Enunciado: Mostre todas as linhas dos registros que contêm a palavra "computer". Maiúsculas e minúsculas fazem diferença.

Linhas dos registros:
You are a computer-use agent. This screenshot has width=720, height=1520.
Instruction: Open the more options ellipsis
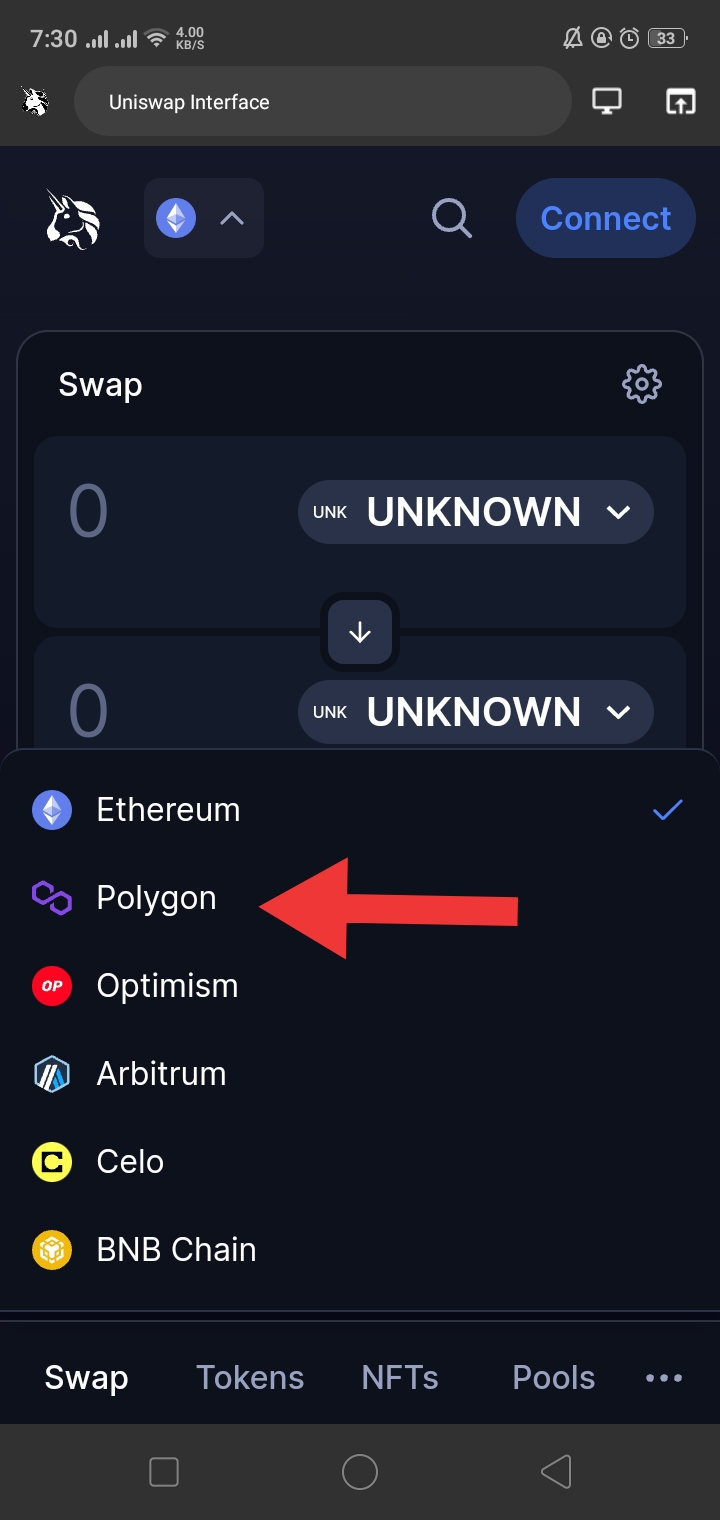click(664, 1377)
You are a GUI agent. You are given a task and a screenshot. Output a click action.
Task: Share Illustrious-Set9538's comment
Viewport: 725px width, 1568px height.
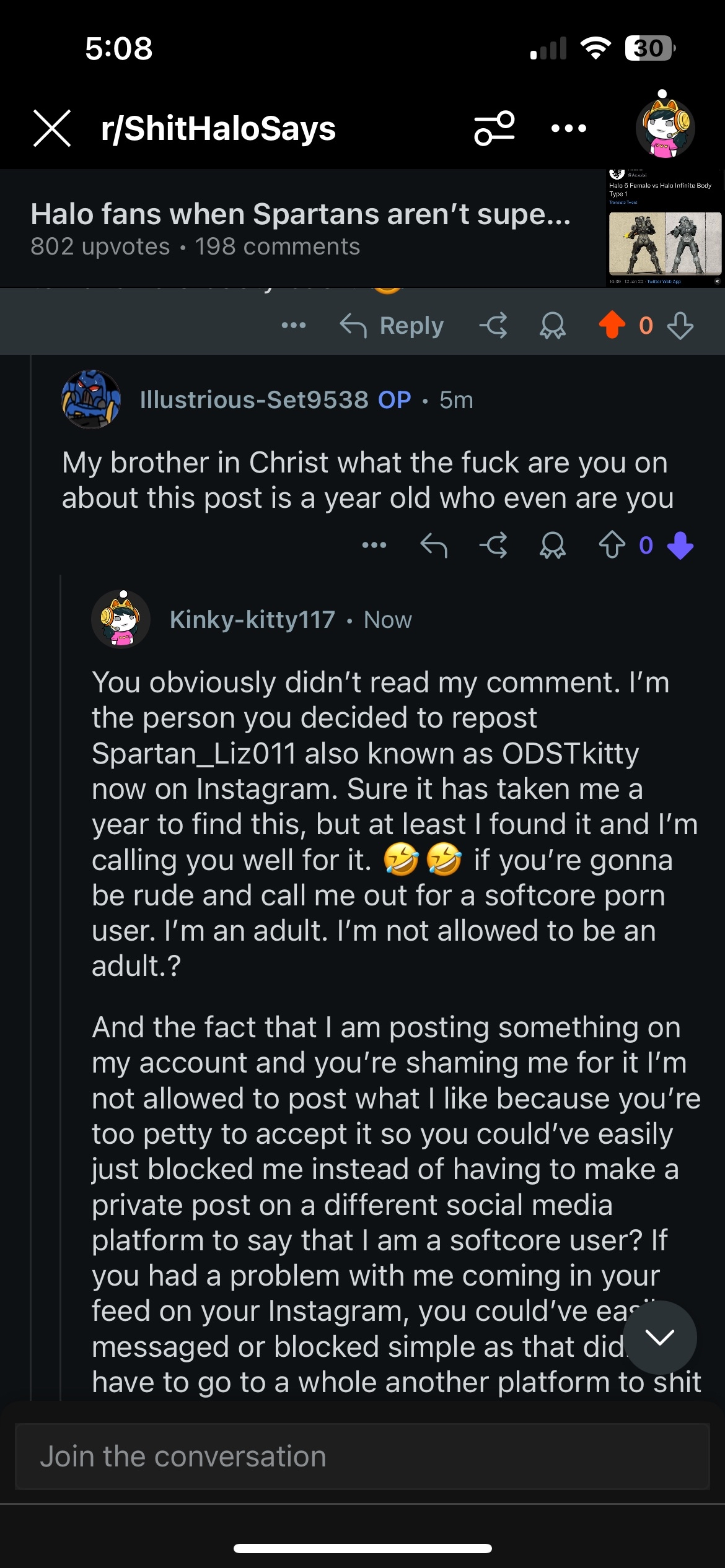click(x=493, y=545)
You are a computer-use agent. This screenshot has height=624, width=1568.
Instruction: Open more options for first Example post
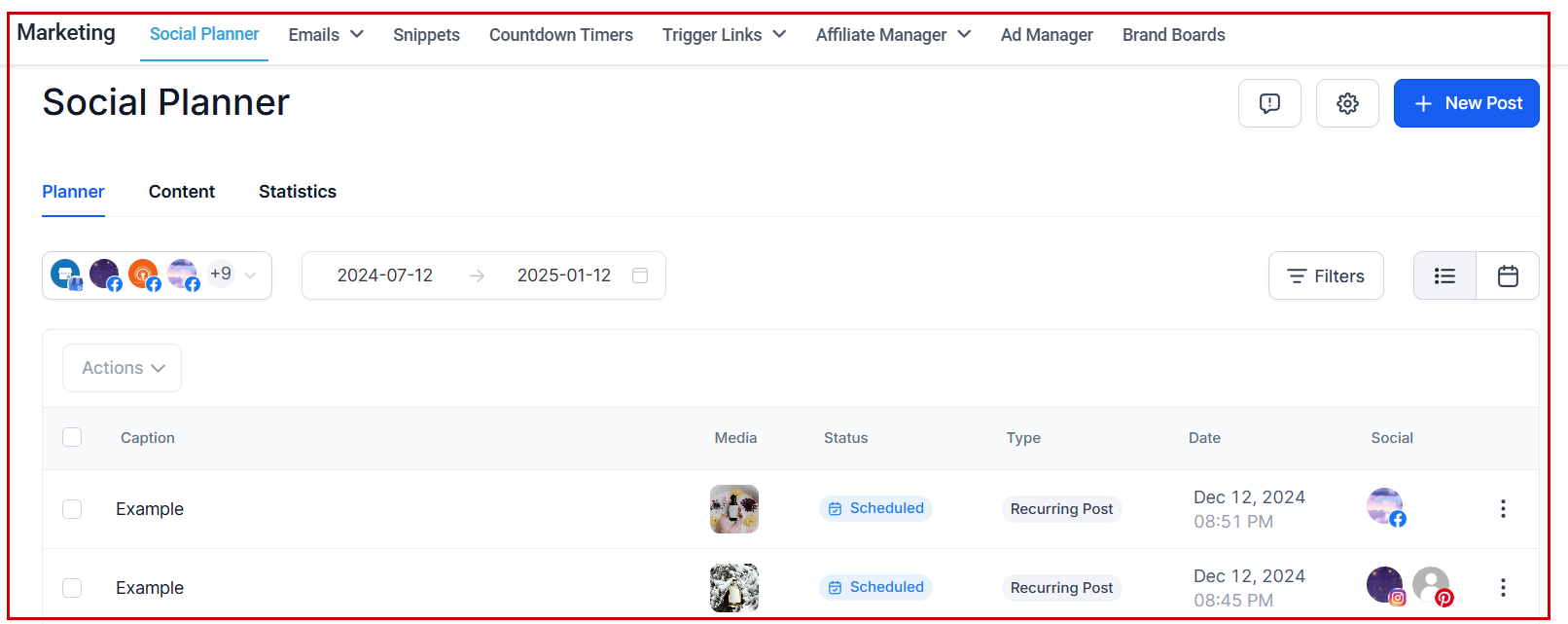(1503, 509)
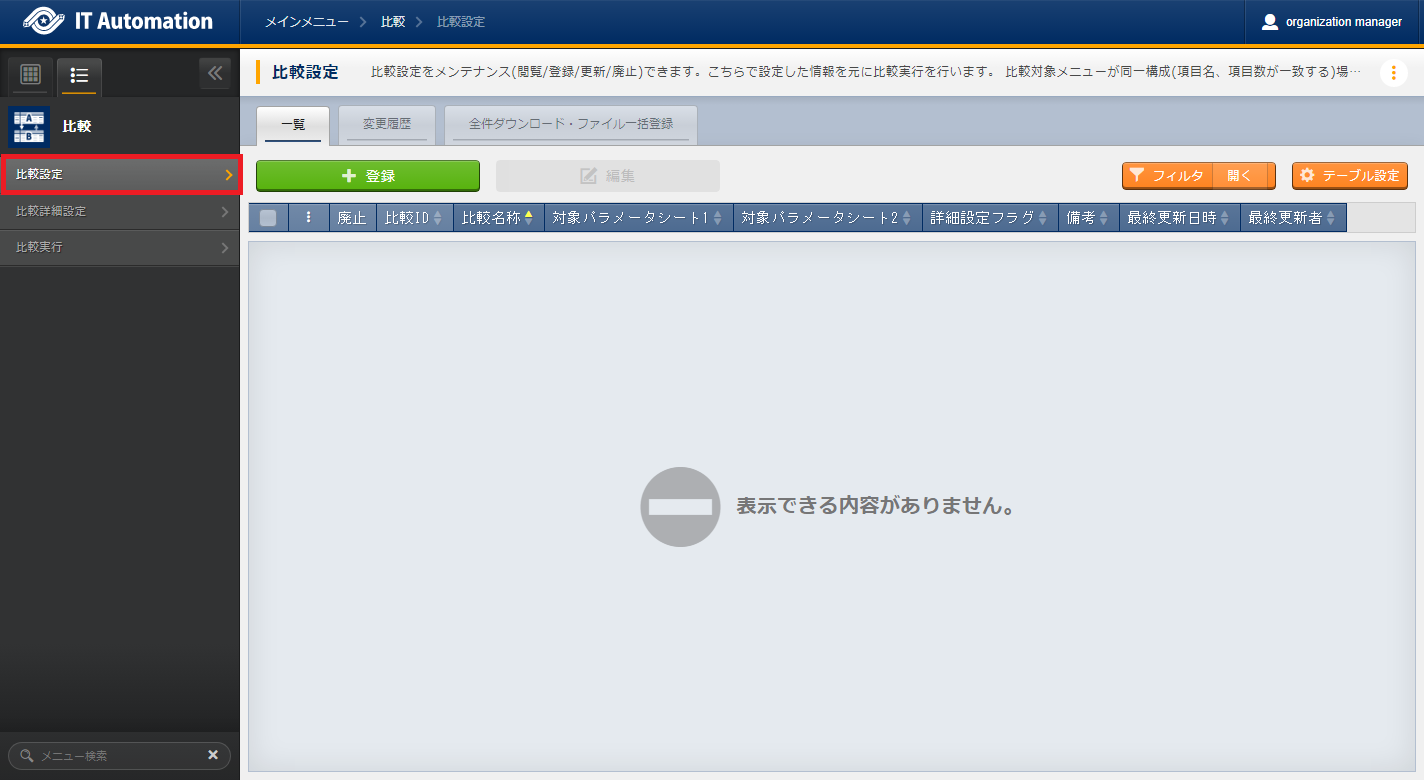Switch to 変更履歴 tab
1424x780 pixels.
click(387, 124)
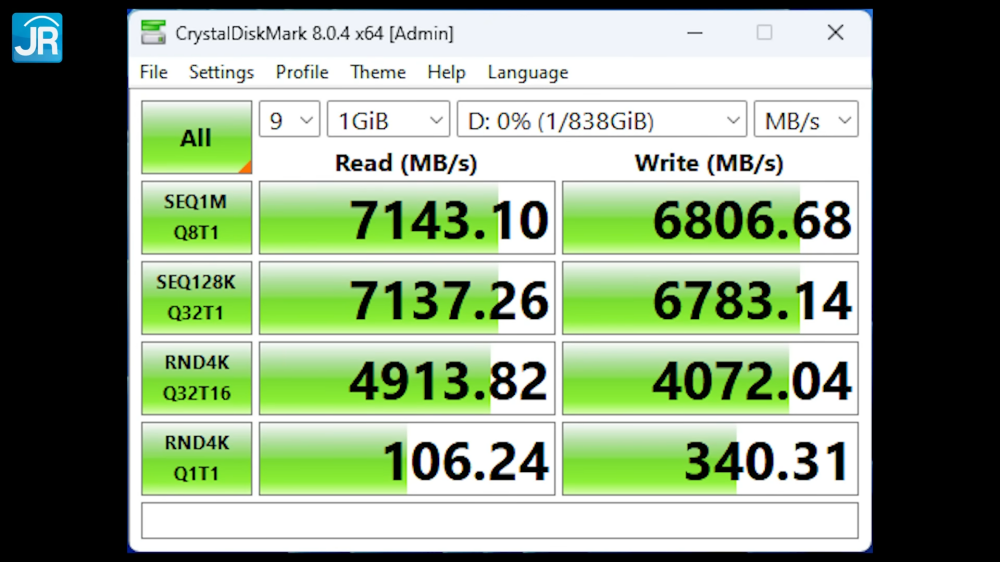Screen dimensions: 1000x562
Task: Open the Settings menu
Action: click(221, 72)

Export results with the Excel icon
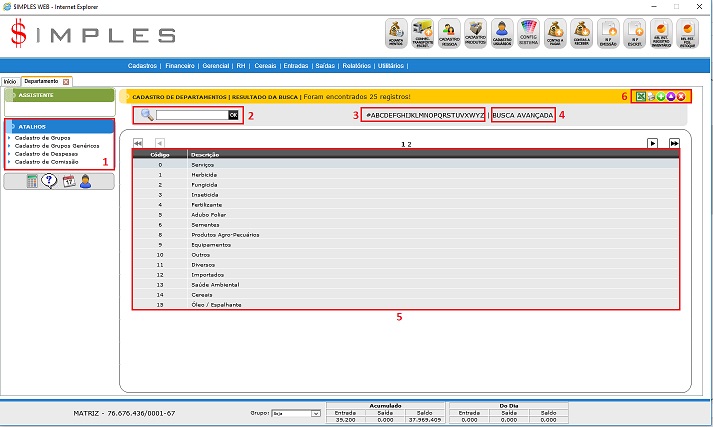tap(641, 96)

Resolução:
You are a computer-use agent. This screenshot has width=720, height=1520.
You are a computer-use agent. This screenshot has height=624, width=1568.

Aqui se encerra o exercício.